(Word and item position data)
## start

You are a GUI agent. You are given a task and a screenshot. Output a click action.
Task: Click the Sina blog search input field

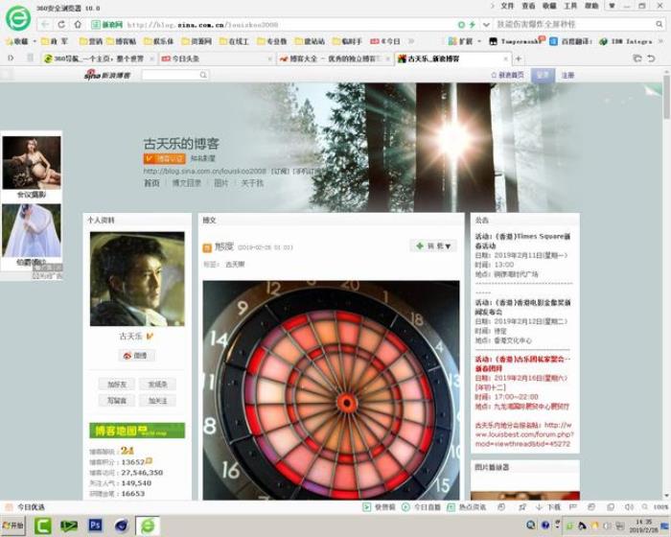pyautogui.click(x=175, y=74)
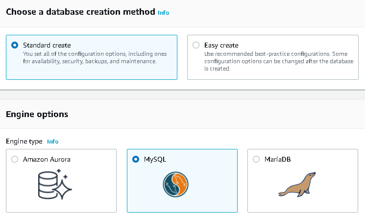
Task: Click the MySQL dolphin logo icon
Action: [176, 185]
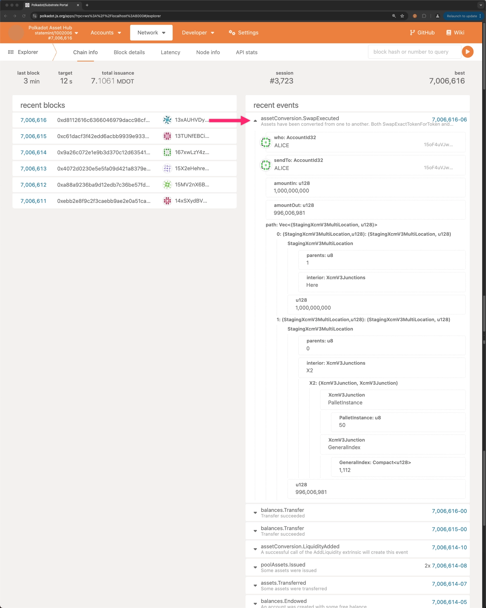486x608 pixels.
Task: Open block 7,006,615 link
Action: point(33,136)
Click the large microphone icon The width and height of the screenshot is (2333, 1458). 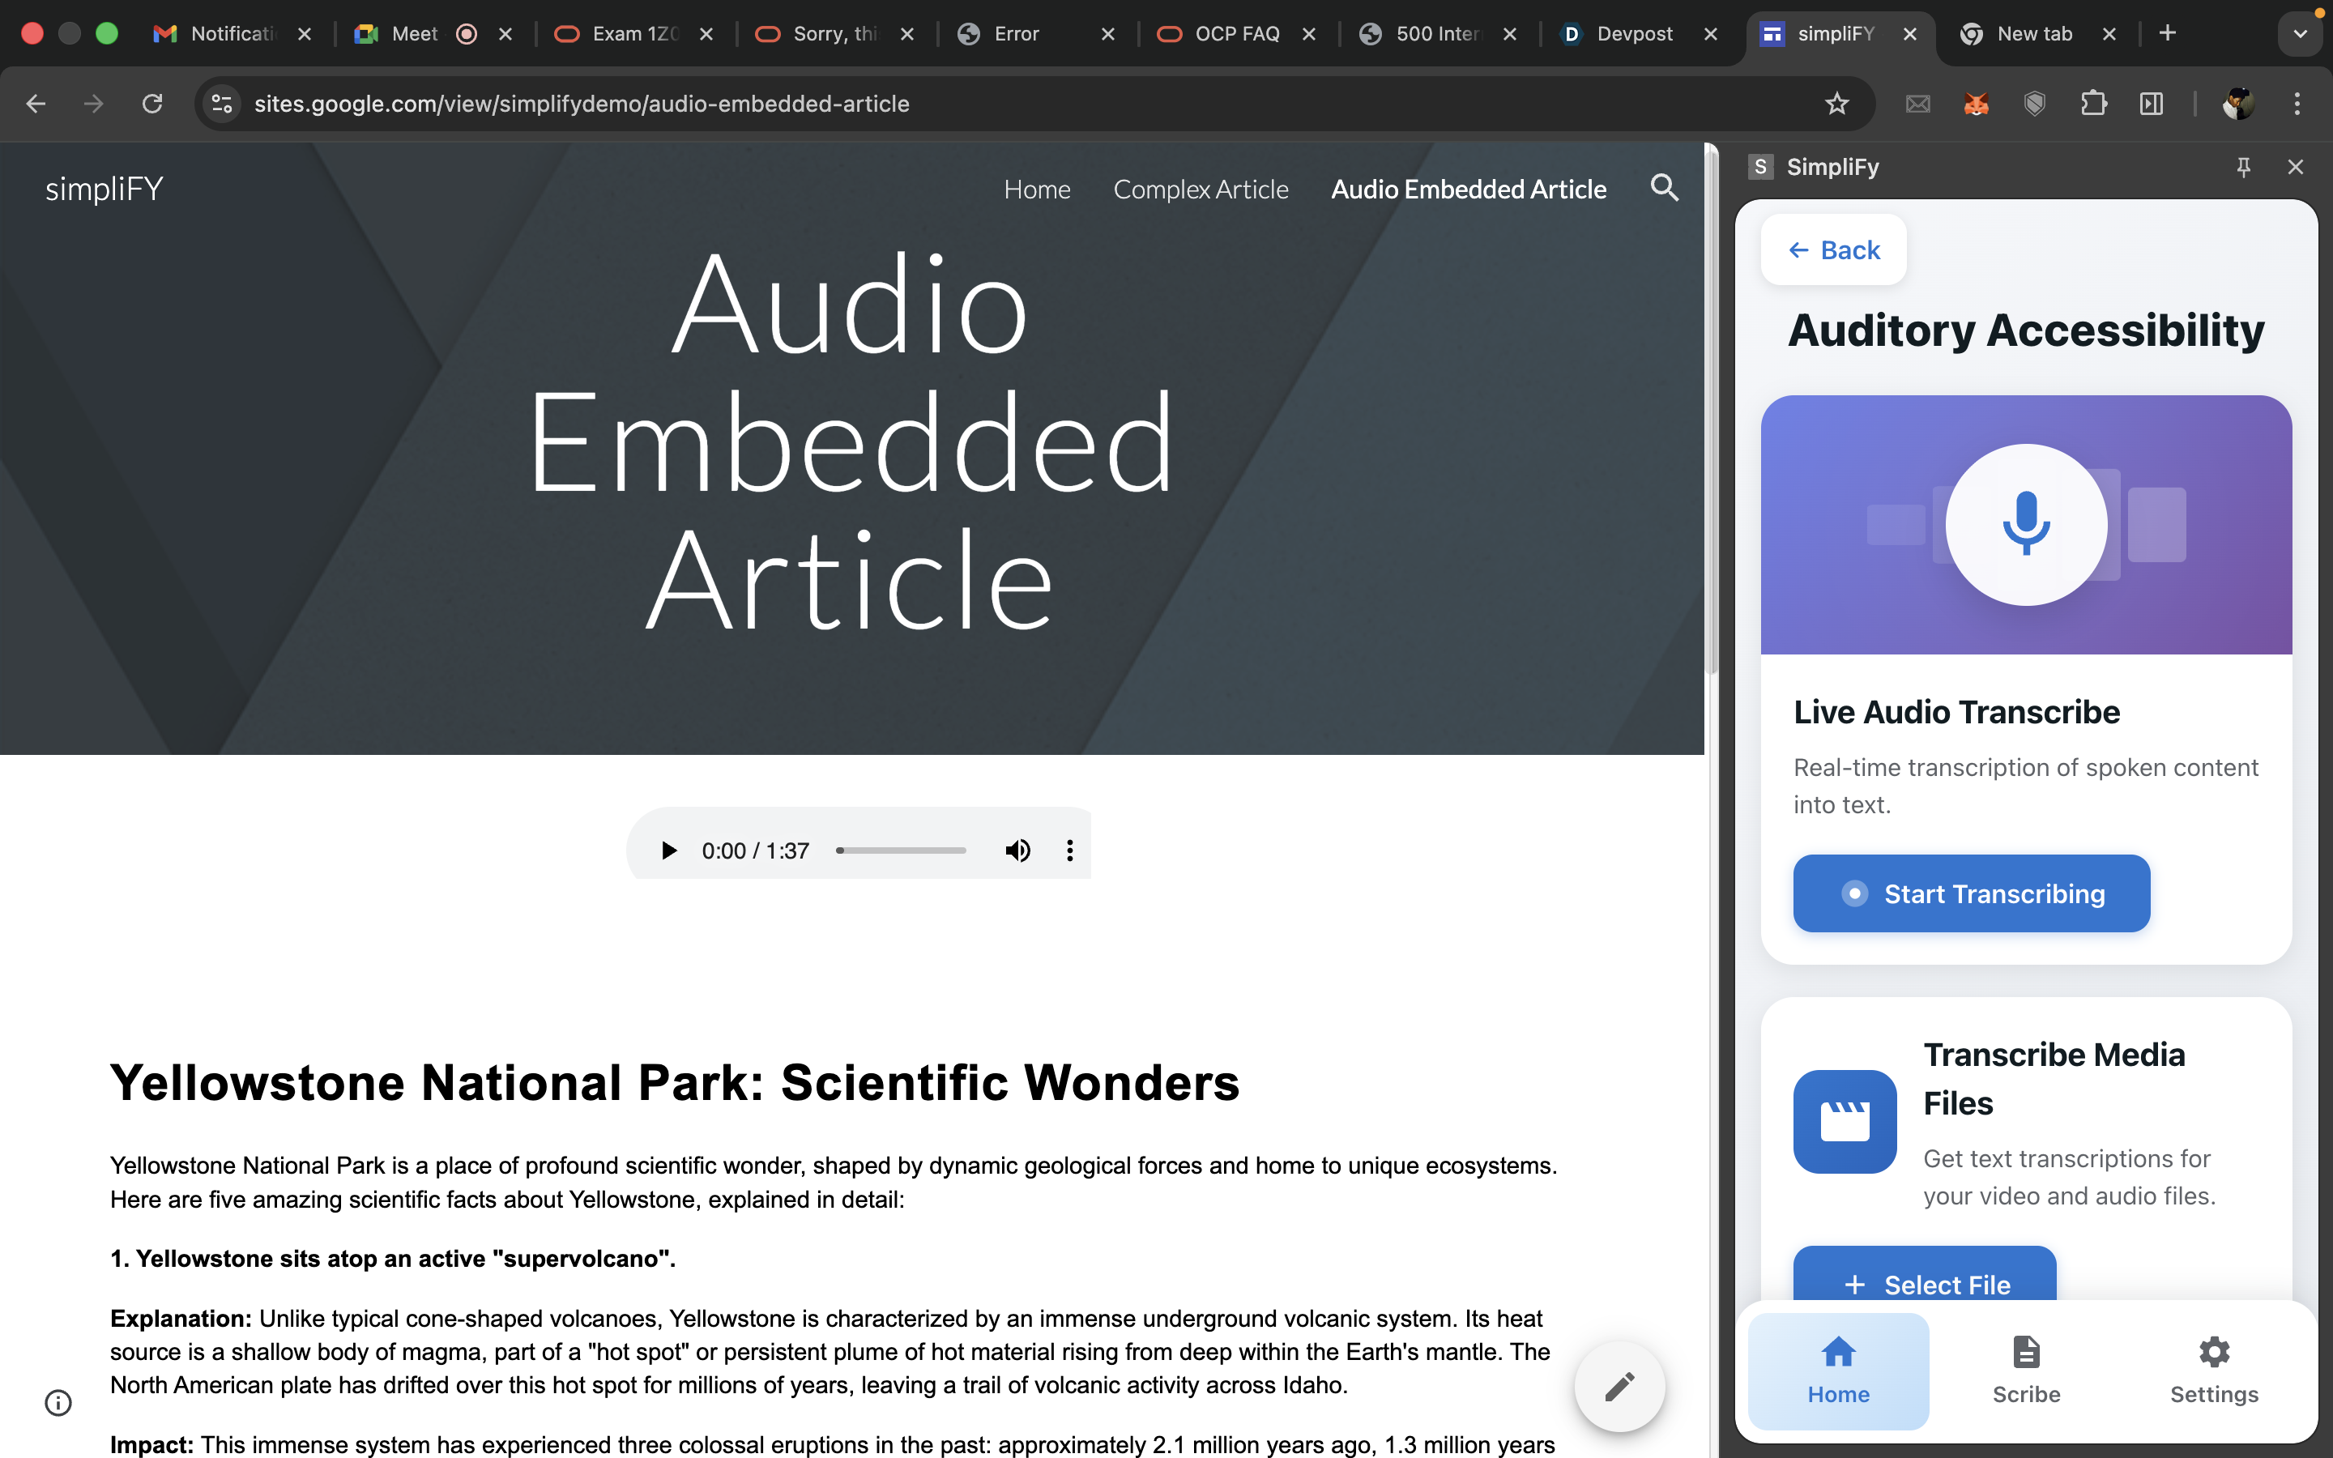click(x=2025, y=525)
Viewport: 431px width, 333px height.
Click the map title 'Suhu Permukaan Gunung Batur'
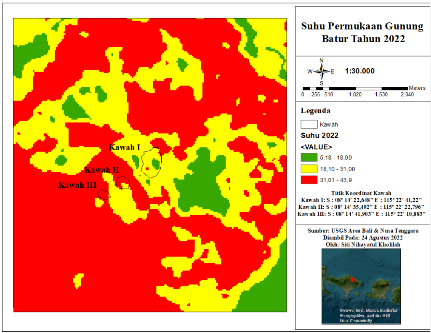pyautogui.click(x=362, y=32)

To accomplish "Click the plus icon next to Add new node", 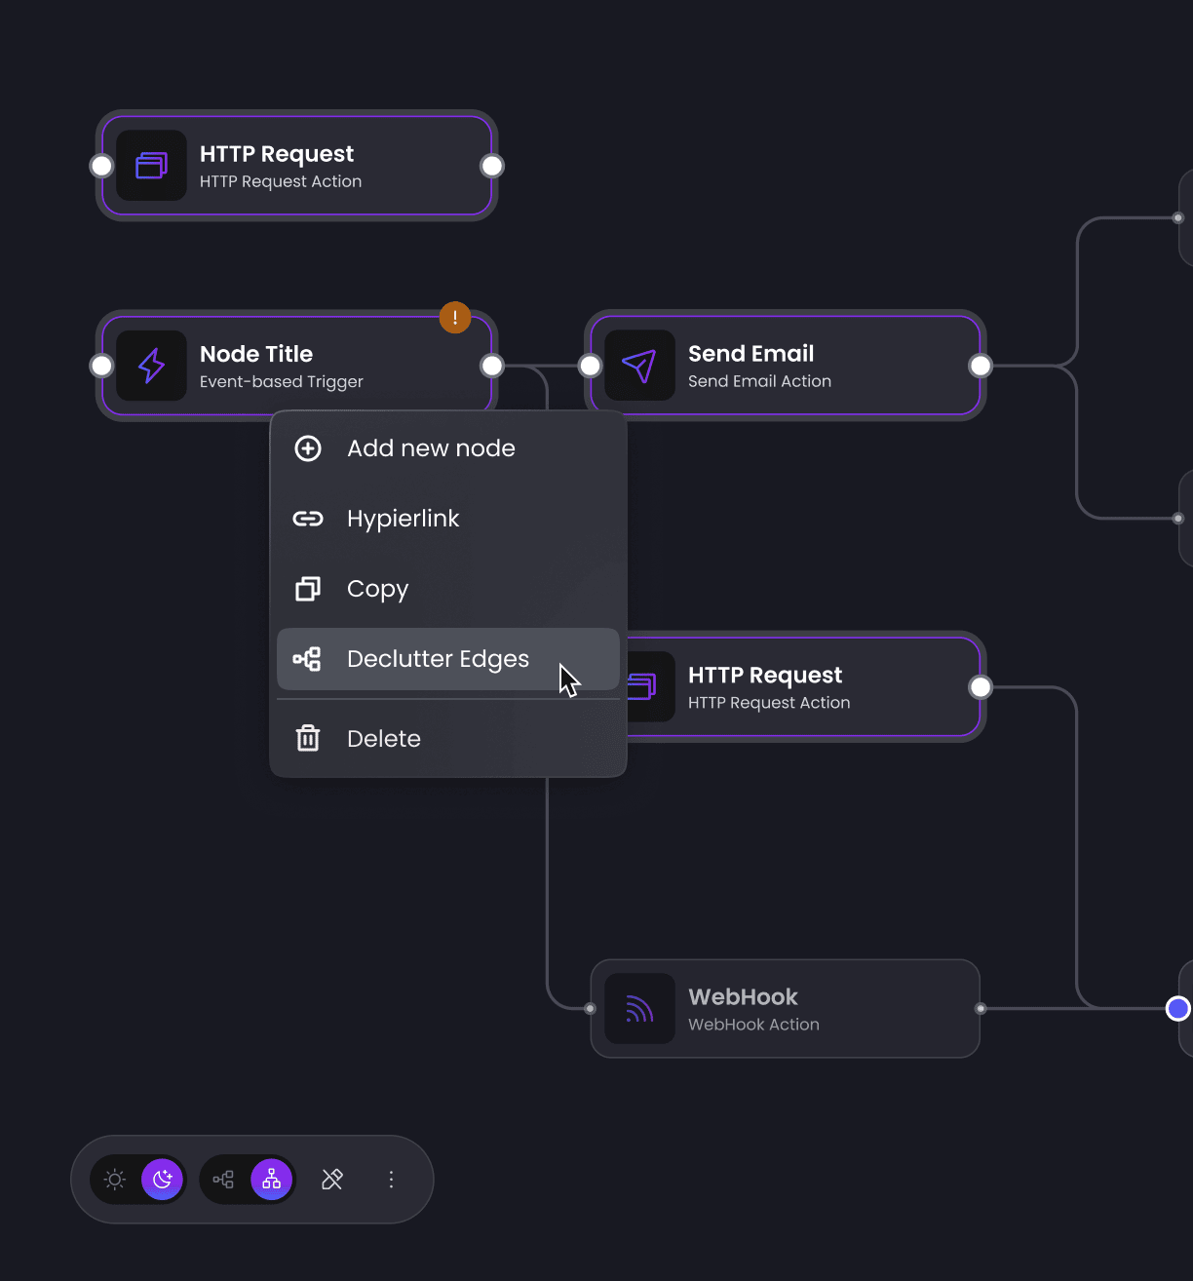I will point(308,448).
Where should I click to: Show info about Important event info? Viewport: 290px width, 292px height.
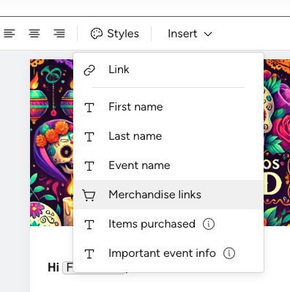pyautogui.click(x=229, y=253)
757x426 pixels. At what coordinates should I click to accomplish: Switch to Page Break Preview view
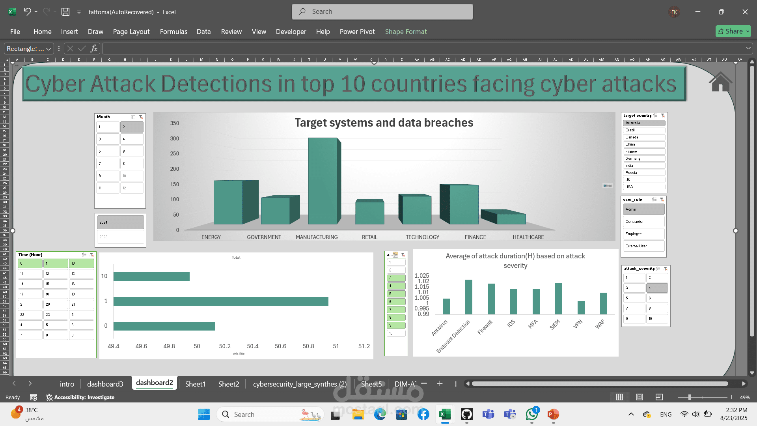[659, 397]
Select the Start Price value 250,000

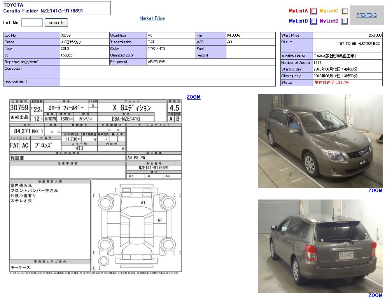(347, 35)
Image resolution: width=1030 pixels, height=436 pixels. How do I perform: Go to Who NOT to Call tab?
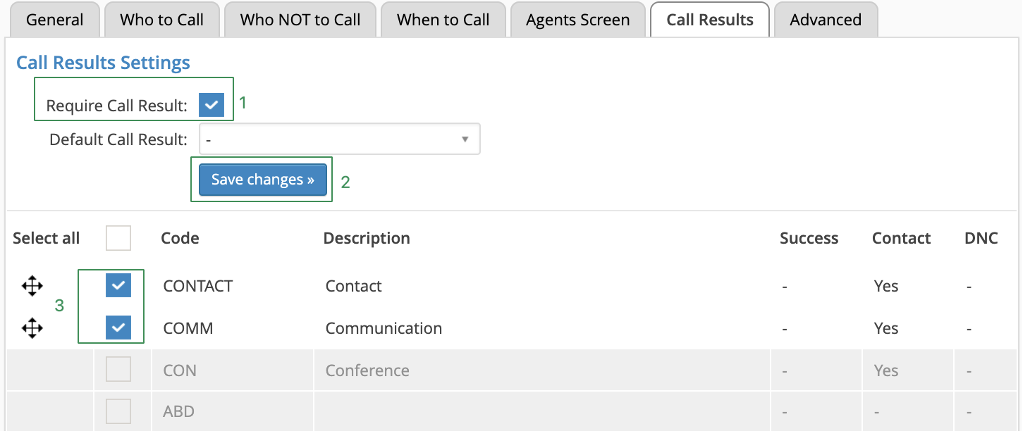[300, 20]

## end

### Stated task
Format the lines as a JSON list of strings with one string per line, starting at the line that contains "Select the Start Price value 250,000" and ending at the last line of the items. Skip blank lines and leave the pictures out.

### Exercise solution
[
  "Select the Start Price value 250,000",
  "(347, 35)",
  "Image resolution: width=1030 pixels, height=436 pixels. How do I perform: Go to Who NOT to Call tab?",
  "[300, 20]"
]